戚隐累得气喘吁吁,瘫在地上软成一滩泥。转眼看扶岚,这厮耐力极好,跑上跑下三圈都不带喘。戚隐问道:“哥,是不是幺儿和猫爷走了,你不用成日做菜烧饭了,闲着没事儿干?”毕竟那两个家伙着实是两个饭桶,甭看幺儿瘦瘦弱弱一个小女娃娃,即使黑猫每日从她饭碗里扒走半两肉,她吃得仍是比戚隐多。

“不是的,”扶岚蹲在戚隐身边,“你要锻炼好,晚上才能坚持久一点。”

“……”戚隐几乎吐血,敢情这家伙是嫌他受不住。戚隐郁闷地瞧他,这厮平日呆不拉唧,关键时候也有股机灵劲儿,只是这机灵总也用不对地方。

戚隐实在走不动了,扶岚把他背起来,慢慢爬山阶。春日头,虾子红的小花儿开满山坡,斜阳懒懒一照,整片山都烧将起来。戚隐扒在扶岚肩头,用手指头一下一下捋他的发丝儿,“今晚你让我在上头吧。你试试在下面一回,告诉你,可舒服了,一定比在上头舒服。”

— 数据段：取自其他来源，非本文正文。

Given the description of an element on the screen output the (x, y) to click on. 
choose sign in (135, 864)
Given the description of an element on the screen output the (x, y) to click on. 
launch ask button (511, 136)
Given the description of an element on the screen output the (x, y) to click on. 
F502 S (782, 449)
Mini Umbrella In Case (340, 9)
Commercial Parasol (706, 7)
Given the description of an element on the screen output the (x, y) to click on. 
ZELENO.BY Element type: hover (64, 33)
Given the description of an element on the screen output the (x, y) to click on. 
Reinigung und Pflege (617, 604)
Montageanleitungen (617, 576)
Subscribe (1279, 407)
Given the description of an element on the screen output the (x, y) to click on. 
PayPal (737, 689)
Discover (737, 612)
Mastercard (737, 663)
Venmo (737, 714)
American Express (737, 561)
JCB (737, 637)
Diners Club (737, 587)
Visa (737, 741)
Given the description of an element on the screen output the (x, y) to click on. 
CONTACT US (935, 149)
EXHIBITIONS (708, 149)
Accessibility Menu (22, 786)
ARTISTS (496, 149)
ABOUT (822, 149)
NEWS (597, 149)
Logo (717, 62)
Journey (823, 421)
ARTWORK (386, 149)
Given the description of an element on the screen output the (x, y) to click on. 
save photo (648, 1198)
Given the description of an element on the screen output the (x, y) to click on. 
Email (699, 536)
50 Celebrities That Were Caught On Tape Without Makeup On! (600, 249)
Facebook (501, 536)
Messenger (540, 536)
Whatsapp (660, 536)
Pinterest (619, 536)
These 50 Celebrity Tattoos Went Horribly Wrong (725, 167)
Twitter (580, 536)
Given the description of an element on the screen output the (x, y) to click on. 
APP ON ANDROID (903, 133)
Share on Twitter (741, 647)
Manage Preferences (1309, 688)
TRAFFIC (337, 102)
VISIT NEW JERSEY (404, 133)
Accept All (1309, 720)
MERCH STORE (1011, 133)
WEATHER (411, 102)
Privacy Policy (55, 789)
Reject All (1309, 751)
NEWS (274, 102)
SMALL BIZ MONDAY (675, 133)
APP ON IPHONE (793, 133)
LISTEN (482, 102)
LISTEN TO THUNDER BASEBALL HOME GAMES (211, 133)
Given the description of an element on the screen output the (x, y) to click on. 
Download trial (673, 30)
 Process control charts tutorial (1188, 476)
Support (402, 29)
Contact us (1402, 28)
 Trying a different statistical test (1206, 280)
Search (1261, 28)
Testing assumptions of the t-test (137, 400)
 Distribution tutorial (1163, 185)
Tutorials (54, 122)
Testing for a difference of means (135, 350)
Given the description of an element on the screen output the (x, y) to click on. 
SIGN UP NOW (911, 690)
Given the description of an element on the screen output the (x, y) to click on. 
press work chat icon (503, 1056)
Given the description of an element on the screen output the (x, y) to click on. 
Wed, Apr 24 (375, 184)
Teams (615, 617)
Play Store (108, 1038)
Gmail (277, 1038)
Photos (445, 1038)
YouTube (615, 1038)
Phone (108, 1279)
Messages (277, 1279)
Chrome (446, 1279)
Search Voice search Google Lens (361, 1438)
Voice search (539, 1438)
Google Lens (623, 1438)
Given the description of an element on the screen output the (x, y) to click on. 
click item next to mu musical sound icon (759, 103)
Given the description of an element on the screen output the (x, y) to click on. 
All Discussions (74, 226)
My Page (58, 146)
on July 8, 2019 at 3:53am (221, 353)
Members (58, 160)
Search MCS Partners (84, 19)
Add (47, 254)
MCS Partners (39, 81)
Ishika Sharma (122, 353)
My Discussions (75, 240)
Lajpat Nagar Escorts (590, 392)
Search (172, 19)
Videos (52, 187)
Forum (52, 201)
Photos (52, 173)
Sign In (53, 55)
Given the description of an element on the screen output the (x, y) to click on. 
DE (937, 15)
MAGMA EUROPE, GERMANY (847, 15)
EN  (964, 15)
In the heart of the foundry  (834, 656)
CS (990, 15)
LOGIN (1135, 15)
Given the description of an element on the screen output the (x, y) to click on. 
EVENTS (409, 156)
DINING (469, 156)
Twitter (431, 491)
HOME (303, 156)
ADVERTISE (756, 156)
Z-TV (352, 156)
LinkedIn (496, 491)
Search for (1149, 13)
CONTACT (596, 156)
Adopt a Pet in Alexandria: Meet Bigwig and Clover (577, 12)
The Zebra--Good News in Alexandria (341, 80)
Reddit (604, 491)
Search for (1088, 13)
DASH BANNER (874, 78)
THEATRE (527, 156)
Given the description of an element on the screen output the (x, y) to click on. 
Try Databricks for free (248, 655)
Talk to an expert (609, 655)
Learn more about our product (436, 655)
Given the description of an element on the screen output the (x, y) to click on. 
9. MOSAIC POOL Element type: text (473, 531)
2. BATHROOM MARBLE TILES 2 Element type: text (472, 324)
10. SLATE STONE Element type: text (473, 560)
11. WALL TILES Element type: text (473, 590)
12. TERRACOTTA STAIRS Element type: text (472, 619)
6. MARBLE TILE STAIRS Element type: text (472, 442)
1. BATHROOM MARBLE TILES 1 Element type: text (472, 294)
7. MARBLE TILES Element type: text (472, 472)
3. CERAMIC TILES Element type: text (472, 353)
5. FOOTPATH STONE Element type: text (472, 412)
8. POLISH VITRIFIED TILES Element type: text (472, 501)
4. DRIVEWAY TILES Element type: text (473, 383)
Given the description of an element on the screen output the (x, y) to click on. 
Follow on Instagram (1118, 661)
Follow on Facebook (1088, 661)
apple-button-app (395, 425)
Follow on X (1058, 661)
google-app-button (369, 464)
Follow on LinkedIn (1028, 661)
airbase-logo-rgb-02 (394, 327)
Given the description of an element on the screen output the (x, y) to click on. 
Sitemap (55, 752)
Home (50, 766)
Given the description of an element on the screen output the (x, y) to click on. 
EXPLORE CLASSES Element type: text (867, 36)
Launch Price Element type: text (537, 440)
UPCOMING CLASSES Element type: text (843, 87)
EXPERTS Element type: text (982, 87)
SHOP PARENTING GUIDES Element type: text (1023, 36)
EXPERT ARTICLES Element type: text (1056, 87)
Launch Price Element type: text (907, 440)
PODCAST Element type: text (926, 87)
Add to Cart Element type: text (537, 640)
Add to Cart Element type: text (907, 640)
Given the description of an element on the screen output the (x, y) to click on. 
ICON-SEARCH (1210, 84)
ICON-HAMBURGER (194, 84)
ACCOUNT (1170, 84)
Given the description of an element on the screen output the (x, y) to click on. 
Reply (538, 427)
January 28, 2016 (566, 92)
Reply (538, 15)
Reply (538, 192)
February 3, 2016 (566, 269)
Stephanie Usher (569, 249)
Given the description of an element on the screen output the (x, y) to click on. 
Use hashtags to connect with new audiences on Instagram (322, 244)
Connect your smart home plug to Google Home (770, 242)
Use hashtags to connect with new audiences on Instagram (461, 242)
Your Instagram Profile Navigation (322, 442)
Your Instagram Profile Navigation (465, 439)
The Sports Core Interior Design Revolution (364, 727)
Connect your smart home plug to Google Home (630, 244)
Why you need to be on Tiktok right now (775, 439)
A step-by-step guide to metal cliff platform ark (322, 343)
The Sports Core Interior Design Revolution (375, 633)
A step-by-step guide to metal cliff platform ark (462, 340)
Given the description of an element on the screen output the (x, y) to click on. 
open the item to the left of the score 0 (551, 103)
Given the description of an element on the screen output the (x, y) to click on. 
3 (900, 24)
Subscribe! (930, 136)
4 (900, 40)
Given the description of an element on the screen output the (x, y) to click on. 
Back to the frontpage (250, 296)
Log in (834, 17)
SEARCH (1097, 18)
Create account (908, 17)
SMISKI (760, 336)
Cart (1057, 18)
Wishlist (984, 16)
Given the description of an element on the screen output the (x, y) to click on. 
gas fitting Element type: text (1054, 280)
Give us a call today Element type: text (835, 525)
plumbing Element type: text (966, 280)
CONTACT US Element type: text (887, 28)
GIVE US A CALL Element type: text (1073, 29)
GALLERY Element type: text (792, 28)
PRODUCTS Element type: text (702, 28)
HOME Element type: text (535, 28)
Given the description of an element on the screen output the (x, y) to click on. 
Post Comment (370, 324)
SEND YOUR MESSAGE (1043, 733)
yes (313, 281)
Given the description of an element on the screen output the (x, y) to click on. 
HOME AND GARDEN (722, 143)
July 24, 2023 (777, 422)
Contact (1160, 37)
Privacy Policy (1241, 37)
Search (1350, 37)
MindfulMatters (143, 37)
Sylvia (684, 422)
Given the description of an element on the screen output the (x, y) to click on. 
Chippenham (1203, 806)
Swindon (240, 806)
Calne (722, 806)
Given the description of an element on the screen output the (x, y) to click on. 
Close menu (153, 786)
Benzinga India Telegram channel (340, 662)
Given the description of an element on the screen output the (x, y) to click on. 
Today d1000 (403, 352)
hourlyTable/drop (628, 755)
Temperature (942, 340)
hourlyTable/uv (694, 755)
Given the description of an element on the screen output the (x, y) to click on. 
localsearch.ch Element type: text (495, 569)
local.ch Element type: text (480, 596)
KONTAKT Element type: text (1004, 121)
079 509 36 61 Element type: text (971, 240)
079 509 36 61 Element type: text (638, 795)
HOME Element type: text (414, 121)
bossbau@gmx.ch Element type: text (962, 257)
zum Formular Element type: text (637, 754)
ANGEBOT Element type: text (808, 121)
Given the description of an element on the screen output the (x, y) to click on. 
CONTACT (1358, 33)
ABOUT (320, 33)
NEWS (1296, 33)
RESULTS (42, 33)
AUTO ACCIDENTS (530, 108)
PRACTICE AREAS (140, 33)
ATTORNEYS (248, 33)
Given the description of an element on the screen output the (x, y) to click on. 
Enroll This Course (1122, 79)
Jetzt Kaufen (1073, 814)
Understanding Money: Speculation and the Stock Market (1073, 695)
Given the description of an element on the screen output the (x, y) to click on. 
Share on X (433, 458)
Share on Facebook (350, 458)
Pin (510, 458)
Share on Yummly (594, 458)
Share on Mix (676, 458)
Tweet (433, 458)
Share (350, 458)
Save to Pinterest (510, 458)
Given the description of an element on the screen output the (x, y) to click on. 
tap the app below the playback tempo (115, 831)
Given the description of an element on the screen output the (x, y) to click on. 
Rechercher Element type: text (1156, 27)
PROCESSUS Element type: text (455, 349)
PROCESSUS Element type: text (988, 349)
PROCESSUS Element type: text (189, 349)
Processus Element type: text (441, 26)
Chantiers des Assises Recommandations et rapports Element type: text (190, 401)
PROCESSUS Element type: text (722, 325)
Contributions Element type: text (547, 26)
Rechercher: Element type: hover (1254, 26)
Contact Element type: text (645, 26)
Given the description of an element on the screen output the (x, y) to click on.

扶岚没搭理他,晚照映着他安安静静的脸颊,他好像没在听。

戚隐又道:“要不我就在里面放十息的时间,我不动,就搁在那儿。”

扶岚还是不理他,戚隐不气馁,继续哄他,“那要不然我就在外头蹭一蹭,不进去。”扶岚一声不吭,戚隐捏他白皙的脸蛋子,“哥,你别假装听不见!”

他终于扭过头来,蹭了蹭戚隐的脸颊,道:“弟弟乖,不要闹。”

这小子固执得紧,脑袋一根筋,怎么哄也没辙儿。戚隐长叹了一声,问:“哥,你为什么偏要在上面?”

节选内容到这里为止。